Там, в темноте, жар сменяет холод, и я слышу голос. Неукоснительный и мощный: «Твой страх смерти — он сметет тебя с пути воли, растопчет, как нечто ничтожное, как дикий зверь, вооруженный не одними лишь клыками, но все еще остающийся зверем. Твоя воля не в тех потребностях, что являются частью тебя, как животного. Если подчинишь её им — она растает замененная волей твоего вида. Станешь подвластен стае, чья воля лишь в одном — жрать и размножаться. И не подчиняйся идолам и книгам, червяк, боящийся смерти! Ты сам творец своих стремлений и никто другой. Ах, да — да прибудет с тобой Воля, всегда!»
– Как, как получить это? Где мне достать такую волю?
И мне ответили.
– Подчинить себе свои страсти, преодолеть низменную глупость. Ощутить, как жар энергий стремится по твоим жилам и познать удовлетворение безо всякого сожаления.
И я падаю дальше.
***
Я проснулся.
Все еще стояли созданные моим воображением, а возможно и не только им… или же им интерпретированные картины этих клыков и пастей. Воплощение голода и конца всего. Брр… А ощущения в теле от того, будто бы меня пережевали и выплюнули вовсе не были приятными.
Одно радовало — я лежал в мягкой кровати. Воздух был свеж и прохладен. Открывать глаза не хотелось, но сны мне надоели — кошмары вообще не мой профиль. Шахматы, призраки, пустыня, теперь ещё и пасти с клыками. Не хотелось вставать, открывать глаза – я все еще опасался увидеть, что все еще не закончилось.
Я медленно открыл глаза и увидел незнакомый серый потолок.
Ко мне были подключены какие–то медицинские датчики, и только пара из них имела тонкие провода, тянущиеся к устройству рядом с кроватью. Рядом стояла капельница, но сейчас я не был к ней подключен. Голова была перевязана. Первой мыслью было то, что я попал в больницу, с чем и были связанны все эти навязчивые видения. Но я все так же идеально чётко видел мир, а надписи на пакете, закрепленном на капельнице, были выполнены тем чудным шрифтом, который я видел на купюрах.

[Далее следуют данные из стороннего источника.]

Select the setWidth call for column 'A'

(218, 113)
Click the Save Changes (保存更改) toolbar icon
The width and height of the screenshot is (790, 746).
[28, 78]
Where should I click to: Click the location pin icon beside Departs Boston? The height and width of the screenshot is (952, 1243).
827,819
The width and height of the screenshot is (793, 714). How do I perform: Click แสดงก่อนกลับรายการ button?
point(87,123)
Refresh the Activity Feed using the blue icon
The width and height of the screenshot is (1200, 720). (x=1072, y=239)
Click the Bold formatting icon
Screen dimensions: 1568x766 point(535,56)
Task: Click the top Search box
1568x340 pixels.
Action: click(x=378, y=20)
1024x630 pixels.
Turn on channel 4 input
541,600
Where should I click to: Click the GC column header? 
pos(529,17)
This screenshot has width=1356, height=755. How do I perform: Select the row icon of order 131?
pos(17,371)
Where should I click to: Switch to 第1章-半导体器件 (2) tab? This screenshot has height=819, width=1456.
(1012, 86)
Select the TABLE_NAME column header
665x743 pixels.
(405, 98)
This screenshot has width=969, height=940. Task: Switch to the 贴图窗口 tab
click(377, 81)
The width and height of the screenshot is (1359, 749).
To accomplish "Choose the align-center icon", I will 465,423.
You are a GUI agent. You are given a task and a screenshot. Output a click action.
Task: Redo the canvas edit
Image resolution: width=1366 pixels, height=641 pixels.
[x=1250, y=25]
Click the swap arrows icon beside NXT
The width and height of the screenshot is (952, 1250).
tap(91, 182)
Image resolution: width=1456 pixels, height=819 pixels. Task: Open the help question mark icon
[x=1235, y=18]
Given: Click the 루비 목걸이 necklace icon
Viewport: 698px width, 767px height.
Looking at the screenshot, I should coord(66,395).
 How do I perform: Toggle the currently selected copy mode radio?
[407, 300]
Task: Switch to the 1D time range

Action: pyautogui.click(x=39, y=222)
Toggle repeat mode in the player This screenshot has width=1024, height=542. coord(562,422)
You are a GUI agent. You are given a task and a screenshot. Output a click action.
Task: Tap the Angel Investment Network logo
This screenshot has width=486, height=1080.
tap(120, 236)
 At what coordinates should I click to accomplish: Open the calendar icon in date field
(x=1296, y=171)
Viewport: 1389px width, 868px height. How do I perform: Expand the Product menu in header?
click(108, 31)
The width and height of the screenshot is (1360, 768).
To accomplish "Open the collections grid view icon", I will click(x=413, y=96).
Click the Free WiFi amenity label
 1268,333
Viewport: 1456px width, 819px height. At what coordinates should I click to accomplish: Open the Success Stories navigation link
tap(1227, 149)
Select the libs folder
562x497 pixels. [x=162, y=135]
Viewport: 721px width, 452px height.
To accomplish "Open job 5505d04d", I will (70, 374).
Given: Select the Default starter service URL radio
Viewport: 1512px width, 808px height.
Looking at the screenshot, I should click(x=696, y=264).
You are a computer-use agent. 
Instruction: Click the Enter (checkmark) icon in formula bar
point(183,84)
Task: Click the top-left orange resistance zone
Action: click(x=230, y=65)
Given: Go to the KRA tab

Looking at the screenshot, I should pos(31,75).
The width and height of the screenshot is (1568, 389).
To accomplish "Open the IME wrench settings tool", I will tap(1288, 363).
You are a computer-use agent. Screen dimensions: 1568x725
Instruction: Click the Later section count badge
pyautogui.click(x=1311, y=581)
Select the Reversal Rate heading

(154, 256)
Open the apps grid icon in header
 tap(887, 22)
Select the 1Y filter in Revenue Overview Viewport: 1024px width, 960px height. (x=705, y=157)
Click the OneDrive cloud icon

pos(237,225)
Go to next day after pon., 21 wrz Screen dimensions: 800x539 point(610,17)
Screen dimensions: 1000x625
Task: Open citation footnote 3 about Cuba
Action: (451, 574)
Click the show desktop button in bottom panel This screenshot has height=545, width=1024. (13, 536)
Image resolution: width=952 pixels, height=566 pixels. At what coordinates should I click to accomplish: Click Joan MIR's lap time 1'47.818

Я ещё раз бросил взгляд на потолок. Гладкий. Непривычная конструкция. Тонкие металлические балки плавно изменяли свои сечения во имя равнопрочности, но подобная оптимизация несвойственна строениям и любым конструкциям, если только они не подымаются в воздух. Это окончательно убедило меня в том, что я вовсе не на Земле.
Я громко и отчаянно застонал. Ничего из произошедшего мне не приснилось, всё было абсолютно реально, разве что за шахматную доску я бы еще поспорил. Или дело в том, что я просто не способен был осознать происходящее и видел все в известных мне образах и ассоциациях.
Так же сказал недавно «Йорик»?
В палату вошёл человек. Это был медик с аккуратно подстриженной седой бородой. Глаза неопределенного цвета затерялись среди сетки морщин. Левую щеку пересекал длинный и глубокий шрам, начинавшийся у виска и терявшийся в бороде. Человек был очень стар. Почему я решил, что он медик? То, что на нем было одето, можно было назвать только медицинским халатом, идеально белым и отглаженным.
Он что–то участливо спросил на том языке, похожем на «English», что однажды использовал твилек.
– Спасибо, но со мной все в порядке, (русск.) — постарался успокоить его я. Я и в правду чувствовал себя много лучше.